### [AIM OF THE EXERCISE]
An exact transcription of the lines below, from the first through the one containing "Task: Click the clock icon next to Timestamp", is the only output wanted.

===

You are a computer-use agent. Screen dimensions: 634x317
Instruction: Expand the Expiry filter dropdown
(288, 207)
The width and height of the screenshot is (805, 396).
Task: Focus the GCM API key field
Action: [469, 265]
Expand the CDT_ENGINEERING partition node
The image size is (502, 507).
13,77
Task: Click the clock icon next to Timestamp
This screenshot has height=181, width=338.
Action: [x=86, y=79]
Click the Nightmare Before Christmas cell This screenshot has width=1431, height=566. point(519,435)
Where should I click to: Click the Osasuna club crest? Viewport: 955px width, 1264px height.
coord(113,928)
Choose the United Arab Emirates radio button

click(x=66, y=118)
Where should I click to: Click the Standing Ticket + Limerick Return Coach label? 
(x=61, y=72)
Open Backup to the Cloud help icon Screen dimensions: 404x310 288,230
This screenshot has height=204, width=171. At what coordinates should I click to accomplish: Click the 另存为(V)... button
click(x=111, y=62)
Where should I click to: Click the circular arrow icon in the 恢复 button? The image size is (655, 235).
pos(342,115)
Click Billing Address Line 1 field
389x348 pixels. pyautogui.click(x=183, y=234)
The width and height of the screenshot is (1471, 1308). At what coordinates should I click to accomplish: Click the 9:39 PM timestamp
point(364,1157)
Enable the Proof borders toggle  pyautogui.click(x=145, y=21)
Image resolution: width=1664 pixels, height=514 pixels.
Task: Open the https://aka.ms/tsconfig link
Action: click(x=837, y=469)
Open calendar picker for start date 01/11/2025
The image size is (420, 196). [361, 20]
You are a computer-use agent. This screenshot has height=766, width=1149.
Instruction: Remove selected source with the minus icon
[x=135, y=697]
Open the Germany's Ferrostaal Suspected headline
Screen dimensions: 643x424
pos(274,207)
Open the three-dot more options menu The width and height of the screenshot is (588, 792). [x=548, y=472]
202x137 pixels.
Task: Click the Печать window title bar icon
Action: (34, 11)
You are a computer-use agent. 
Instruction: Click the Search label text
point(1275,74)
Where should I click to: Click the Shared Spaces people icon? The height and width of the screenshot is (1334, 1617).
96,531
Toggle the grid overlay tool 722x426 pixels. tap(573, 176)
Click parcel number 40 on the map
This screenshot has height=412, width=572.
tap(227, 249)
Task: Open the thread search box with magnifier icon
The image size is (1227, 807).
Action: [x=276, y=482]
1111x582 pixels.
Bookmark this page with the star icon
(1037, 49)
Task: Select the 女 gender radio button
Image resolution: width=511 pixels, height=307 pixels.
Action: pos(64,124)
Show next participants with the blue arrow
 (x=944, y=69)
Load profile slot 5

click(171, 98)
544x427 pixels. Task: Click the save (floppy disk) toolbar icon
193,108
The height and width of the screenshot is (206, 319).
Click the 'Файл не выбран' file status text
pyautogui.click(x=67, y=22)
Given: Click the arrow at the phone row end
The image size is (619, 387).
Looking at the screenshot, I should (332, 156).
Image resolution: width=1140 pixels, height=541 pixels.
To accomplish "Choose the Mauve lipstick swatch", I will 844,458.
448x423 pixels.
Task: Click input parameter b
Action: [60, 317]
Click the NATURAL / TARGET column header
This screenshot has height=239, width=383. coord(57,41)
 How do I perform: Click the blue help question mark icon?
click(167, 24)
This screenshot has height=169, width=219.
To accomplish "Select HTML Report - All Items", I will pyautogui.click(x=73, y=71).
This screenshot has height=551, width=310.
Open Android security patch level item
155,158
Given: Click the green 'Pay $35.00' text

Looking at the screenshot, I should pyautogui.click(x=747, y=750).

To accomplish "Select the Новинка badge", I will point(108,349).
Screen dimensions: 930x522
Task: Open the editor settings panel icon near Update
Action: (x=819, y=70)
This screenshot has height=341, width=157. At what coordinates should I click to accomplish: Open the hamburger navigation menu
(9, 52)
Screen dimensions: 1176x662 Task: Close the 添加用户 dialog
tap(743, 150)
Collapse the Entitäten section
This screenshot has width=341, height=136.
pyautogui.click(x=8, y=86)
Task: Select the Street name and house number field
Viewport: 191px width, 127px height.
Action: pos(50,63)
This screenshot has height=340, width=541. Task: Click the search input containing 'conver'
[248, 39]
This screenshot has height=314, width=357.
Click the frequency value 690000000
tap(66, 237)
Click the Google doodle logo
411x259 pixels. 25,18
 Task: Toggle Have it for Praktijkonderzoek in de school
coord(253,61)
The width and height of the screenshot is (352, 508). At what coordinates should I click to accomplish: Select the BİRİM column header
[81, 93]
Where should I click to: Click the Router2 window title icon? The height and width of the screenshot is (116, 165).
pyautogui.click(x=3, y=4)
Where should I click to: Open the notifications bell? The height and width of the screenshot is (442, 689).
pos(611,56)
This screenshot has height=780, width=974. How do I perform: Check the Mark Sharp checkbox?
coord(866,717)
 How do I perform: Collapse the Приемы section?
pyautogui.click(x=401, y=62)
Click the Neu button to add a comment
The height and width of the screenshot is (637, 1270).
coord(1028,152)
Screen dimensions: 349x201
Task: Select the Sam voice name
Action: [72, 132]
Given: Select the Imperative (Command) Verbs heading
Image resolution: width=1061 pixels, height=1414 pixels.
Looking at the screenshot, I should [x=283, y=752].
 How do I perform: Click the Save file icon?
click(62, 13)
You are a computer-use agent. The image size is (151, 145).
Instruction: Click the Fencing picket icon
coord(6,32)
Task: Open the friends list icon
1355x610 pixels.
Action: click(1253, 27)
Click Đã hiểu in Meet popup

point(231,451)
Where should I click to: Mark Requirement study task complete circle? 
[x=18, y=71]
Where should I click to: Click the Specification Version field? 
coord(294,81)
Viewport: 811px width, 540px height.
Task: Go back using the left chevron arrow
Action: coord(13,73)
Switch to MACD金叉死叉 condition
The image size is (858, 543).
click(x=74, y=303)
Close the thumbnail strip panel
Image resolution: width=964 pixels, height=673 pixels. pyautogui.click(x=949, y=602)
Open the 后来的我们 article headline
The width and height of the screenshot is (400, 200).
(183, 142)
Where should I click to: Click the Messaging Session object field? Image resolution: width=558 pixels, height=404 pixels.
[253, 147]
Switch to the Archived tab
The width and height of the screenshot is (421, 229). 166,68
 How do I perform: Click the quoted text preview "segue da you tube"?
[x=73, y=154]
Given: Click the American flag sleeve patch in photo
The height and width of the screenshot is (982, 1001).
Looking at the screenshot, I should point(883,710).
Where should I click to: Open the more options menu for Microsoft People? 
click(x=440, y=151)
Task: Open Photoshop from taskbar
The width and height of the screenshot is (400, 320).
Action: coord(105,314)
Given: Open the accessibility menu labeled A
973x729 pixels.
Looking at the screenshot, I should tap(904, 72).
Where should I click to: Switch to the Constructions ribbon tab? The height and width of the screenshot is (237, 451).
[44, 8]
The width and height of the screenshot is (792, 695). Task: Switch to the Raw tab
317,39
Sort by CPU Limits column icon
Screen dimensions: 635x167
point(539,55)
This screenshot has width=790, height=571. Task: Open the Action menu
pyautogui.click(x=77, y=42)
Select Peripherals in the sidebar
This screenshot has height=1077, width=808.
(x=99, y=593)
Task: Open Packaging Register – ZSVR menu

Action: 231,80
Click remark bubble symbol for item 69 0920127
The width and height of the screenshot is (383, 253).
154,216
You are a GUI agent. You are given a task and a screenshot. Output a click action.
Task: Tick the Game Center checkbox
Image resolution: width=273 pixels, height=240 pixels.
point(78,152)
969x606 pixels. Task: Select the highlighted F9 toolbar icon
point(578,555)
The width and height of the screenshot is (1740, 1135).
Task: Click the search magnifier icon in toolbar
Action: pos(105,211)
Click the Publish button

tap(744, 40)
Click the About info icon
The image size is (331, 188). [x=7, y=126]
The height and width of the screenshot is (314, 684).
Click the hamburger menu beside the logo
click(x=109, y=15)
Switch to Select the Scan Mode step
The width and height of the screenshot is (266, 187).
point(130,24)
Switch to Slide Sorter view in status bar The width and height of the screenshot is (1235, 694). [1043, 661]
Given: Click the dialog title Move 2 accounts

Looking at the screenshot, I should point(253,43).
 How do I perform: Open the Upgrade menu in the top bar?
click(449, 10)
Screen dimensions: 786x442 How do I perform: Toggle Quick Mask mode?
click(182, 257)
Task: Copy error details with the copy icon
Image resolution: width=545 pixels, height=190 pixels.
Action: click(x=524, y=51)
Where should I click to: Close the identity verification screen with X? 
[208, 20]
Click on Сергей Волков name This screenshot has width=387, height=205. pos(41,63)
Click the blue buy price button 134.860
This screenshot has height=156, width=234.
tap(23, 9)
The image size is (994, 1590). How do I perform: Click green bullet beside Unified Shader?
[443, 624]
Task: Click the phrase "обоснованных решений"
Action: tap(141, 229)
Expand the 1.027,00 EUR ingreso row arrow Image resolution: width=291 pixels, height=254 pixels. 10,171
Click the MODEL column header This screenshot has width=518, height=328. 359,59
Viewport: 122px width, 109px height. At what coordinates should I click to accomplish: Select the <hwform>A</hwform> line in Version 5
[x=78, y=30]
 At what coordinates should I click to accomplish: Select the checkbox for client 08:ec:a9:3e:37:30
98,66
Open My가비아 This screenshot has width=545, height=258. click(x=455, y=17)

===

### [REPLY]
You are a computer-use agent. Screen dimensions: 634x317
Instruction: Expand the Expiry filter dropdown
(288, 207)
The width and height of the screenshot is (805, 396).
Task: Focus the GCM API key field
Action: [469, 265]
Expand the CDT_ENGINEERING partition node
The image size is (502, 507).
13,77
Task: Click the clock icon next to Timestamp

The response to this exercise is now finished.